Claro que eu não acredito naquilo, ninguém pode se transportar para outro lugar. É impossível. Eu, sendo ateu desde a morte do meu pai, não posso conceber o que o velho fala e tudo aquilo me parece muito infantil.
- Mas então me diga que posso eu fazer para parecer menos faminto?
- Podes aprender a jejuar, pensar e meditar. Talvez seja um grande avanço.

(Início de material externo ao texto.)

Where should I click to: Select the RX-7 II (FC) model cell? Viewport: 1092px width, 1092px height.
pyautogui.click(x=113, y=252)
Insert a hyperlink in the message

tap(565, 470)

- Mas se jejuar, ficarei com mais fome!
- Cessarás de passar a fome dos homens; passarás a sentir a fome dos deuses. Cessarás de sujeitar-te a caprichos alheios; passarás a seguir teus próprios caprichos, até aprender a não tê-los mais. A escassez é a maior inimiga do homem. Mas a escassez para espírito daqueles que sabem viver em verdade ela é um alento.
Olho para o relógio e já se passam 45 minutos daquele diálogo maluco. Não posso me demorar mais, pois Sophia me pediu para trazer comigo alguns legumes e massa para o jantar. Tinha de passar no mercado e também na farmácia. Explico minha situação e me despeço do velho.
- Vai-te homem tolo. Continua tua jornada de sujeição e a embriaguez de afogar-se em si mesmo.
Indignei-me. Como pôde me chamar de tolo, logo ele que vivia a se amontoar de quinquilharias num canteiro de uma avenida? Dou de ombros, rosno um pouco e vou embora. Noutro dia, tiraria as devidas satisfações.